# Start of EXCERPTED RECORDS
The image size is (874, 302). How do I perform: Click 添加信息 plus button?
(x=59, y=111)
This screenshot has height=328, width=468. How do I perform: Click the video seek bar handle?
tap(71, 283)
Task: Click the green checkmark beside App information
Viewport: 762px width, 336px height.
# End of EXCERPTED RECORDS
**THE REQUEST:** Reproduce the listing above line for line, keeping every character unchanged.

**ANSWER TO THIS EXERCISE:**
The image size is (874, 302). How do I perform: Click 添加信息 plus button?
(x=59, y=111)
This screenshot has height=328, width=468. How do I perform: Click the video seek bar handle?
tap(71, 283)
Task: Click the green checkmark beside App information
Viewport: 762px width, 336px height.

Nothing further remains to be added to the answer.